— TASK OBJECTIVE —
In the data below, find every line with the word "bullet" and copy it.

— RECORDS SHOWN —
↓↓↓

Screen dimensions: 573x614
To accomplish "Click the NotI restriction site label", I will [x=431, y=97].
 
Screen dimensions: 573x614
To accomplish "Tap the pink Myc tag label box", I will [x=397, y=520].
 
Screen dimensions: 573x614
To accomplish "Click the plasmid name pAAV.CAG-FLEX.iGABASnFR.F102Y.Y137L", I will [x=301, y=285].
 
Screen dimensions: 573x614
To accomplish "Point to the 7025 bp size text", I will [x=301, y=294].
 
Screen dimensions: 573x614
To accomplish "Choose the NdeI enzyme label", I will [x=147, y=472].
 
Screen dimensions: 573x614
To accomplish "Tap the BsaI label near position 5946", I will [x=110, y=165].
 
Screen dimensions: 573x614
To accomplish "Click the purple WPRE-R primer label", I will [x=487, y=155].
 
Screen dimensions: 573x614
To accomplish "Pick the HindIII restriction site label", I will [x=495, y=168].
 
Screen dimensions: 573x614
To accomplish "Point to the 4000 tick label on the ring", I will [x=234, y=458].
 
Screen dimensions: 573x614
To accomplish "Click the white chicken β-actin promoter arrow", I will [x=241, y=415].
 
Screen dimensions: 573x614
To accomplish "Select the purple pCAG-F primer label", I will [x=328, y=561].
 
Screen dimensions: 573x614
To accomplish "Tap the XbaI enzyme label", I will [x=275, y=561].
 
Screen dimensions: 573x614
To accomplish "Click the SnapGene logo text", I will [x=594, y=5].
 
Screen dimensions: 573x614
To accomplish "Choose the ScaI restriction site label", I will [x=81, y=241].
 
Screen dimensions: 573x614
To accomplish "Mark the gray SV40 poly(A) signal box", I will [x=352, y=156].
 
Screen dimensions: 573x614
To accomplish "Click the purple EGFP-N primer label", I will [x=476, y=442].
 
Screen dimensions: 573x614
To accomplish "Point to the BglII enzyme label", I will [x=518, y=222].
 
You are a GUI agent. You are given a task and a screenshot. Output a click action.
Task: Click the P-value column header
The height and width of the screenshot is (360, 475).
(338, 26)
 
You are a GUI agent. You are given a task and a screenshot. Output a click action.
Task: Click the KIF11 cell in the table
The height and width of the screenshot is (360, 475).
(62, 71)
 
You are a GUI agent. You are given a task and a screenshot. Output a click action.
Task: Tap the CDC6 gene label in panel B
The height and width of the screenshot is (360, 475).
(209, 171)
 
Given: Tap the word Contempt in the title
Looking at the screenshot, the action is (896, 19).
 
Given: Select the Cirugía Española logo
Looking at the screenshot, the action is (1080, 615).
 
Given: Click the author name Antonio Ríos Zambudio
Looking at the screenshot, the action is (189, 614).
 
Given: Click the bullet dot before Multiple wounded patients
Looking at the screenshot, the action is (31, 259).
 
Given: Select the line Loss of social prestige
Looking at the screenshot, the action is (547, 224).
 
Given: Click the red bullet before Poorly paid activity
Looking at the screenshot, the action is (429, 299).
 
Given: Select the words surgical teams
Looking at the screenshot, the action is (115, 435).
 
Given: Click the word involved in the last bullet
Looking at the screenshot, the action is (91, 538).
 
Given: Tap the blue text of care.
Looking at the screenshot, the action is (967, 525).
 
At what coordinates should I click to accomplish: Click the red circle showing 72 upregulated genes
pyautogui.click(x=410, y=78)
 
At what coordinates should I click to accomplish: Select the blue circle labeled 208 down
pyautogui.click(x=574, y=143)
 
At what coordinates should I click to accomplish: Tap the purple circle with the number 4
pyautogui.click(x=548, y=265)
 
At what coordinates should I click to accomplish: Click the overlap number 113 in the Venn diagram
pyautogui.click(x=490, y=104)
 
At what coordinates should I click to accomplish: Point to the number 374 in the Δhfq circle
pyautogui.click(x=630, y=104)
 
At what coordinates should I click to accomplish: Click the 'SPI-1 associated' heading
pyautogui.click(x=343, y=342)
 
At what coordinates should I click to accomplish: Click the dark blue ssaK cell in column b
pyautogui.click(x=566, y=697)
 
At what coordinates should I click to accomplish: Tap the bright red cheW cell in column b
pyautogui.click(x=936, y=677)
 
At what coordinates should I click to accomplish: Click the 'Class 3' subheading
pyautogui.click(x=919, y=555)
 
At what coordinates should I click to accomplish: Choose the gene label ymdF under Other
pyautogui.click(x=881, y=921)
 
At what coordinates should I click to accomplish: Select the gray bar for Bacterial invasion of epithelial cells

↑↑↑

— REPLY —
Given: Click the bullet dot before Multiple wounded patients
Given: Click the red bullet before Poorly paid activity
Given: Click the word involved in the last bullet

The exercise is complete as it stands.